WHAT THE TASK ASKS:
Copy out all the entries exactly.

▼

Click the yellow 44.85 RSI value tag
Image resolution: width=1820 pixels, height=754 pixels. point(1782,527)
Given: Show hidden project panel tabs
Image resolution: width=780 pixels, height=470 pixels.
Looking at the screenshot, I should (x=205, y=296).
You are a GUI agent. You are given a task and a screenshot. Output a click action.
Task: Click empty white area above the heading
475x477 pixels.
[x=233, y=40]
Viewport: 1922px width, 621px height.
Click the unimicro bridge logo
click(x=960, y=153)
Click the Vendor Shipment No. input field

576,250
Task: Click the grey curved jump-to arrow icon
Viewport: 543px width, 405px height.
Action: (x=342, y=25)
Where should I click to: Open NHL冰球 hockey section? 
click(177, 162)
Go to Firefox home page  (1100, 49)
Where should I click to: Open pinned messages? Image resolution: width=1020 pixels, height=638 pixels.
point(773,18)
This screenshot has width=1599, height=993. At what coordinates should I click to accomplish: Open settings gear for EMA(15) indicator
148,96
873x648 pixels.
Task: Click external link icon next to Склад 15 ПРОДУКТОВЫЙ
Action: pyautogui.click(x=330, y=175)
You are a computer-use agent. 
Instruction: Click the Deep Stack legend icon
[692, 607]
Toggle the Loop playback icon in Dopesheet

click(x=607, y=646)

▲

SOLUTION TO THIS PROBLEM:
Click the yellow 44.85 RSI value tag
Image resolution: width=1820 pixels, height=754 pixels. point(1782,527)
Given: Show hidden project panel tabs
Image resolution: width=780 pixels, height=470 pixels.
Looking at the screenshot, I should (x=205, y=296).
You are a GUI agent. You are given a task and a screenshot. Output a click action.
Task: Click empty white area above the heading
475x477 pixels.
[x=233, y=40]
Viewport: 1922px width, 621px height.
Click the unimicro bridge logo
click(x=960, y=153)
Click the Vendor Shipment No. input field

576,250
Task: Click the grey curved jump-to arrow icon
Viewport: 543px width, 405px height.
Action: (x=342, y=25)
Where should I click to: Open NHL冰球 hockey section? 
click(177, 162)
Go to Firefox home page  (1100, 49)
Where should I click to: Open pinned messages? Image resolution: width=1020 pixels, height=638 pixels.
point(773,18)
This screenshot has width=1599, height=993. At what coordinates should I click to accomplish: Open settings gear for EMA(15) indicator
148,96
873x648 pixels.
Task: Click external link icon next to Склад 15 ПРОДУКТОВЫЙ
Action: pyautogui.click(x=330, y=175)
You are a computer-use agent. 
Instruction: Click the Deep Stack legend icon
[692, 607]
Toggle the Loop playback icon in Dopesheet

click(x=607, y=646)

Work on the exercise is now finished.